### Material for the task
__________________________________________________

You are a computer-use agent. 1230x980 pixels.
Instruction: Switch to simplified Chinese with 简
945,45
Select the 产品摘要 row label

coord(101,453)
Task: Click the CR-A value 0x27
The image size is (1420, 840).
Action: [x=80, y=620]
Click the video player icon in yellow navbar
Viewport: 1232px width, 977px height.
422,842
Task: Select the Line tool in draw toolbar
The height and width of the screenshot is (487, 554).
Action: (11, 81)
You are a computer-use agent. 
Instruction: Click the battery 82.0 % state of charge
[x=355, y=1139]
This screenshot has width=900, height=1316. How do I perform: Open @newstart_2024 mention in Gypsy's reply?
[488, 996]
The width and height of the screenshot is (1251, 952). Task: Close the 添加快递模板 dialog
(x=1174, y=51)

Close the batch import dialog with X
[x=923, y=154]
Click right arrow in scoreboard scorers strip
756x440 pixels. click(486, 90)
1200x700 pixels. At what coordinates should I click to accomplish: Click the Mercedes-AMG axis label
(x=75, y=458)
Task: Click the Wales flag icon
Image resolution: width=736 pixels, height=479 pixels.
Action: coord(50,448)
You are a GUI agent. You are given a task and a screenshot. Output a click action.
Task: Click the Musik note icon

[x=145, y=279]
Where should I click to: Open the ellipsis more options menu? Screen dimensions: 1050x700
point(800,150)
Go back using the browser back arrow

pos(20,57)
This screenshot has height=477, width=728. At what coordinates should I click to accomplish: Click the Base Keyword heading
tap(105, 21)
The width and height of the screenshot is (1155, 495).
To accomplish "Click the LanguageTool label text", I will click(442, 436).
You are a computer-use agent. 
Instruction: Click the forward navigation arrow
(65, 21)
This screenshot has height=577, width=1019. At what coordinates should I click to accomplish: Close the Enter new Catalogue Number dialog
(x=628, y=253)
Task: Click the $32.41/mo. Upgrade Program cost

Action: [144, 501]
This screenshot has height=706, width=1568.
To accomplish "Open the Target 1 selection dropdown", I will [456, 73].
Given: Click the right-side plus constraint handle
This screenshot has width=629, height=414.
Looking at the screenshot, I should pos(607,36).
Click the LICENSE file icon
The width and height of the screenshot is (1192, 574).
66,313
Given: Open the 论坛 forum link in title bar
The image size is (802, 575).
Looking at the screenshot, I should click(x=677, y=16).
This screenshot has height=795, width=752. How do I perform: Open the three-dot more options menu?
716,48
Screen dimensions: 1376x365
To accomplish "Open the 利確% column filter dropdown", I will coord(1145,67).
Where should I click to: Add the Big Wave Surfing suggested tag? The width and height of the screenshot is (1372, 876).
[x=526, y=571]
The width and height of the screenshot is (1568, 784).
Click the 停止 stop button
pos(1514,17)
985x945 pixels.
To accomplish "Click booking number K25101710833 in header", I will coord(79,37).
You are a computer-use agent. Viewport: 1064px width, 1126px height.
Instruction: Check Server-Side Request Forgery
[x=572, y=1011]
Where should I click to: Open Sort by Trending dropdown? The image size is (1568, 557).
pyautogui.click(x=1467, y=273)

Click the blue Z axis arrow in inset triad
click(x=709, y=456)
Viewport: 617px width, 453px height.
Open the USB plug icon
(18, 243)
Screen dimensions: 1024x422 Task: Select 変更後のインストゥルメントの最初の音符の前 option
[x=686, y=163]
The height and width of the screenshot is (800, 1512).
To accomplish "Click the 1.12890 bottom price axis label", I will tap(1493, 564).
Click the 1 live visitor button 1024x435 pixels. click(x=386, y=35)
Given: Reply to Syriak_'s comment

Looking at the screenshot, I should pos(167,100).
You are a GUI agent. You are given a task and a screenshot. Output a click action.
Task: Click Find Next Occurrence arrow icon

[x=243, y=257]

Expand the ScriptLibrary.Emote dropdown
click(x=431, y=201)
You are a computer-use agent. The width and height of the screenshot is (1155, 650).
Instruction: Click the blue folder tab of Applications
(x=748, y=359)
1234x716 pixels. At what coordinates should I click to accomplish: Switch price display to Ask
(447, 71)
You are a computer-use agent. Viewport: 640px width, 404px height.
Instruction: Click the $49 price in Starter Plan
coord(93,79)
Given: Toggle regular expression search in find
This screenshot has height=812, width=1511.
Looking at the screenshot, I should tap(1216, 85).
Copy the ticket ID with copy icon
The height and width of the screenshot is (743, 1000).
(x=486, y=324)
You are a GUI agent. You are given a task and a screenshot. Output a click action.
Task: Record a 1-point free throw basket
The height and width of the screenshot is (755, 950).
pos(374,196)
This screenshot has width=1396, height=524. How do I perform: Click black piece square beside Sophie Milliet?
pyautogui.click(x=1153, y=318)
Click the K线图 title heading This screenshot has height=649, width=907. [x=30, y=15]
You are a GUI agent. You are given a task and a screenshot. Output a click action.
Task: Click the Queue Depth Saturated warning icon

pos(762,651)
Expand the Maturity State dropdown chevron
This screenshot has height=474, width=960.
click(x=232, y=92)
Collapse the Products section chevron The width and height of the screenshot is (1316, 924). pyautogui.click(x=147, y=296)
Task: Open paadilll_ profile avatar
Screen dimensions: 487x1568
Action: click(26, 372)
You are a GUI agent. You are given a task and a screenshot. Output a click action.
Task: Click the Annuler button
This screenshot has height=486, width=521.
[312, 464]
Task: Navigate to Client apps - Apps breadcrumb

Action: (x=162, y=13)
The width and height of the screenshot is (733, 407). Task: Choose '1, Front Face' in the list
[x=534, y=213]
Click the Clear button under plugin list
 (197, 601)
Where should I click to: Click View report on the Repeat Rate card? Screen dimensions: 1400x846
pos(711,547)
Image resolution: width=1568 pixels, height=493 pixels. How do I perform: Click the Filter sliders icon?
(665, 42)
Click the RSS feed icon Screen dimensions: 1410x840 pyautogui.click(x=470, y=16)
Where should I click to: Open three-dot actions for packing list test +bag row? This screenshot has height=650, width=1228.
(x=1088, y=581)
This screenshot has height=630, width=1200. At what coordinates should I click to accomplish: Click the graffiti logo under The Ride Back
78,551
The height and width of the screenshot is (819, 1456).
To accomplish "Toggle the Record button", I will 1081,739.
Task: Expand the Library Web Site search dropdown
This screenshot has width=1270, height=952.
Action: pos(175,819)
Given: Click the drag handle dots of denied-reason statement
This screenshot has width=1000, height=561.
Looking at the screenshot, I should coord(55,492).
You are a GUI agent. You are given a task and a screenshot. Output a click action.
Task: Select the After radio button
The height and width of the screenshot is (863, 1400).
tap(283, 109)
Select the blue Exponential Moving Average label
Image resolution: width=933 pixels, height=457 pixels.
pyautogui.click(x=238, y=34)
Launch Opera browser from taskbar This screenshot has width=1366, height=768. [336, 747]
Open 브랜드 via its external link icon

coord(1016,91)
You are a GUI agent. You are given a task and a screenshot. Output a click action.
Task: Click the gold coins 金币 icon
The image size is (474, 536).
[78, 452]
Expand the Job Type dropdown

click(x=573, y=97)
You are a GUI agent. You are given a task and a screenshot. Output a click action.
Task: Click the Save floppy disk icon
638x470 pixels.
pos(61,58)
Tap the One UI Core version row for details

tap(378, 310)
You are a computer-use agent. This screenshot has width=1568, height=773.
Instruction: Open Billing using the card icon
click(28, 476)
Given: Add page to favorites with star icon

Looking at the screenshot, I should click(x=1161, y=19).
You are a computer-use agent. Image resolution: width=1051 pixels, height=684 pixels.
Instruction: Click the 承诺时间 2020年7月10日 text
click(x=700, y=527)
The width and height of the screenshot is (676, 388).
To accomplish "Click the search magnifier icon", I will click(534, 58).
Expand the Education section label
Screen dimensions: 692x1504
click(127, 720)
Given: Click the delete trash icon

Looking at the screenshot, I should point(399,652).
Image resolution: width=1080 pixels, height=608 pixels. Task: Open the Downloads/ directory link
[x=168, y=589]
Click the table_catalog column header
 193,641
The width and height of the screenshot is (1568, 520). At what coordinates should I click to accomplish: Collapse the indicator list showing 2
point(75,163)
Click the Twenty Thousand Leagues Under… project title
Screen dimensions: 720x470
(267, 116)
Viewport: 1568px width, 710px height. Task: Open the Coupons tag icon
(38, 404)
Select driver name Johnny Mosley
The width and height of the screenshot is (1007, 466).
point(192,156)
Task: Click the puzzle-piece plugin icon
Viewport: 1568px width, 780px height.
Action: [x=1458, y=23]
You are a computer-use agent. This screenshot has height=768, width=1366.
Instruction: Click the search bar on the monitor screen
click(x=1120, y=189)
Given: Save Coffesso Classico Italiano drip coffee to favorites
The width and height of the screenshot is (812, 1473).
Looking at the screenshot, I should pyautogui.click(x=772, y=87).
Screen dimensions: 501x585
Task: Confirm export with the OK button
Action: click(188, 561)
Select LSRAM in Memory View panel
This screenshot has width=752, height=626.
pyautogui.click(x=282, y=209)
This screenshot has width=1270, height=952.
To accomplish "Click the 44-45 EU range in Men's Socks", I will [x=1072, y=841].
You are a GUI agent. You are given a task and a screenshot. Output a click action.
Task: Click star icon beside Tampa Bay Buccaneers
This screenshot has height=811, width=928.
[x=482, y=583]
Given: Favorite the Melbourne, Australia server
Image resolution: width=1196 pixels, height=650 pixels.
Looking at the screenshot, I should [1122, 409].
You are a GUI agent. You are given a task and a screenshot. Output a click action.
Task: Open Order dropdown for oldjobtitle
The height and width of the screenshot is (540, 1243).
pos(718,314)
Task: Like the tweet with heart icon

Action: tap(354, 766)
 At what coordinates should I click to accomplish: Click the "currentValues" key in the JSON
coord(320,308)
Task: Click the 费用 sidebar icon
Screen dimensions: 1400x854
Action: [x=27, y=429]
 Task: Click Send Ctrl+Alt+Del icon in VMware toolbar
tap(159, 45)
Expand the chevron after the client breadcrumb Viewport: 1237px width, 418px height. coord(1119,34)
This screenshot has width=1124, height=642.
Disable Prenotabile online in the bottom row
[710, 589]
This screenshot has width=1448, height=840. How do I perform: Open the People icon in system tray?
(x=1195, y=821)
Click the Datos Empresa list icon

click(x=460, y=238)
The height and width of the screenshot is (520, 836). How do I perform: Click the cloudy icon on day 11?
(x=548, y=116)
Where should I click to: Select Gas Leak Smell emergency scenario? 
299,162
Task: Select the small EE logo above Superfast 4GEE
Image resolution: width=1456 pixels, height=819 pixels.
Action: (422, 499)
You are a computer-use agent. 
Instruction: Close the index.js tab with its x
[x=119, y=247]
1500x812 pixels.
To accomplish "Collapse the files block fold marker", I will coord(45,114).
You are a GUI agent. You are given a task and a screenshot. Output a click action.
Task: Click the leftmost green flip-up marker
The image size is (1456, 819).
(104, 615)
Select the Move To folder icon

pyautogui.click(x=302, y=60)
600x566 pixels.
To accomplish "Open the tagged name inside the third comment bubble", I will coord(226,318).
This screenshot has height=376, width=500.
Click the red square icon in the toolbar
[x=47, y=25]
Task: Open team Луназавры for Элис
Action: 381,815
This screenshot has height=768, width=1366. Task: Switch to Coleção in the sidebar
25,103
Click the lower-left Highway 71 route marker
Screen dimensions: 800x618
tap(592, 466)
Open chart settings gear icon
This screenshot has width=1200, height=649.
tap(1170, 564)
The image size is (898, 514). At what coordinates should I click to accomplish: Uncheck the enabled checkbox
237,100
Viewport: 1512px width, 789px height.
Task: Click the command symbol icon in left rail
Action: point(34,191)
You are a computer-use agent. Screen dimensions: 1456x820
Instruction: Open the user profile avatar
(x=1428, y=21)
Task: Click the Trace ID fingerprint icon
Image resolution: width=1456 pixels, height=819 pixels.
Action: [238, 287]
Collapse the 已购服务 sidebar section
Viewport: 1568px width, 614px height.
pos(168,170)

__________________________________________________

### What the task requires
Pick out every line in the rows above that contains the word "axis", and copy each one in full. Case counts.

### Exercise solution
1200x700 pixels. At what coordinates should I click to accomplish: Click the Mercedes-AMG axis label
Click the blue Z axis arrow in inset triad
To accomplish "Click the 1.12890 bottom price axis label", I will tap(1493, 564).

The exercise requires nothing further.